Guo Jiao, Jing Rui, Zhong Jian-Hong, Dong Xin, Li Yun-Xi, Liu Yin-Kun, Huang Tian-Ren, Zhang Chun-Yan
Experimental Department, Affiliated Tumor Hospital of Guangxi Medical University, Nanning, Guangxi, PR China.
Hematology Department, Affiliated Hospital of Binzhou Medical University, Yantai, Shandong, PR China.
Oncotarget. 2017 Jun 28;8(37):62011-62028. doi: 10.18632/oncotarget.18782. eCollection 2017 Sep 22.

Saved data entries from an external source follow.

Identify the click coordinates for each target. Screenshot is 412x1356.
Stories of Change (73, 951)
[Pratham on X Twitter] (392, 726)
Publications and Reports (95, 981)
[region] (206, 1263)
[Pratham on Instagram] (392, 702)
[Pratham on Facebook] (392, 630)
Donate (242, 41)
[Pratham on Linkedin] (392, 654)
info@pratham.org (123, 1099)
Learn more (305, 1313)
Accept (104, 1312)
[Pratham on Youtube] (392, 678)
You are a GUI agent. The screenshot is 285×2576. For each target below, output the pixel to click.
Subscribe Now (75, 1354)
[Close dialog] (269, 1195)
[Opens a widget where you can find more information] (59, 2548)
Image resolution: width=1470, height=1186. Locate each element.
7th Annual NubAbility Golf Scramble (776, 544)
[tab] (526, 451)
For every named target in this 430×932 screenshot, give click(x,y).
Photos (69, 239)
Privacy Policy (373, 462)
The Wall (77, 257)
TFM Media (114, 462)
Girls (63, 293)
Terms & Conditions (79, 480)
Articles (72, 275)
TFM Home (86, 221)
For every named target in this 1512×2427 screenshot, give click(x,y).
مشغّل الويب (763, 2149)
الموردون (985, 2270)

Hepatocellular carcinoma (HCC) is one of the most common malignant tumors without effective diagnostic biomarkers. This study intended to dynamically analyze serum proteomics in different pathological stages of liver diseases, and discover potential diagnostic biomarkers for early HCC. Patients with hepatitis B virus (HBV) infection, liver cirrhosis (LC), or HCC together with healthy controls (HC) were enrolled. Proteins differentially expressed between groups were screened using isobaric tagging for relative and absolute quantitation (iTRAQ), and promising HCC biomarker candidates were subjected to bioinformatics analysis, including K-means clustering, gene ontology (GO) and string network analysis. Potential biomarkers were validated by Western blotting and enzyme-linked immunosorbent assay (ELISA), and their diagnostic performance was evaluated using receiver operating characteristic (ROC) curve analysis. Finally, 93 differentially expressed proteins were identified, of which 43 differed between HBV and HC, 70 between LC and HC, and 51 between HCC and HC. Expression levels of gelsolin (GELS) and sulfhydryl oxidase 1 (QSOX1) varied with disease state as follows: HC < HBV < LC < HCC. The reverse trend was observed with CD14. These iTRAQ results were confirmed by Western blotting and ELISA. Logistic regression and ROC curve analysis identified the optimal cut-off for alpha-fetoprotein (AFP), CD14 and AFP/CD14 was 191.4 ng/mL (AUC 0.646, 95%CI 0.467-0.825, sensitivity 31.6%, specificity 94.4%), 3.16 ng/mL (AUC 0.760, 95%CI 0.604-0.917, sensitivity 94.7%, specificity 50%) and 0.197 ng/mL (AUC 0.889, 95%CI 0.785-0.993, sensitivity 84.2%, specificity 83.3%) respectively. In conclusion, Assaying CD14 levels may complement AFP measurement for early detection of HCC.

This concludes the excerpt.